Also, the Sn—Ag—Cu-based solder powder of the present invention has the structure in which these additives are attached onto the surface of the solder powder. When a paste is to be prepared, it can be considered the method in which the additive is separately added into the paste, but when the solder powder takes the structure in which the additive is attached onto the surface of the solder powder, contacting of the solder powder with the additive is increased, so that an antioxidizing effect can be obtained even when the amount thereof is a little. Therefore, when the solder powder of the present invention is used, a solder paste excellent in wettability and melt diffusibility can be prepared as compared with the paste obtained by adding the additive separately.

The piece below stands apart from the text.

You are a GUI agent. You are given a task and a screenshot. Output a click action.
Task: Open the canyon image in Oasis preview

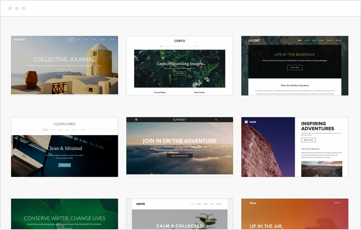(x=321, y=169)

The attached amount of the additive is preferably 0.01 to 1.0 part by mass based on 100 parts by mass of the total amount of the components of tin, silver and copper contained in the solder powder. If the attached amount of the additive is less than the lower limit value, the antioxidizing effect cannot sufficiently be obtained, while if it exceeds the upper limit value, meltability is lowered in some cases. Among these, the attached amount of the additive is particularly preferably 0.05 to 0.5 part by mass based on 100 parts by mass of the total amount of the components of tin, silver and copper contained in the solder powder.

Also, at least one of bismuth, germanium, nickel and indium may be further contained in the solder powder with a ratio of 1.0% by mass or less when the total amount of the solder powder is made 100% by mass other than the metals of the above-mentioned tin, silver and copper. By the addition of the above-mentioned element(s), effects of lowering a melting point and improving the strength of the solder powder, etc., can be obtained.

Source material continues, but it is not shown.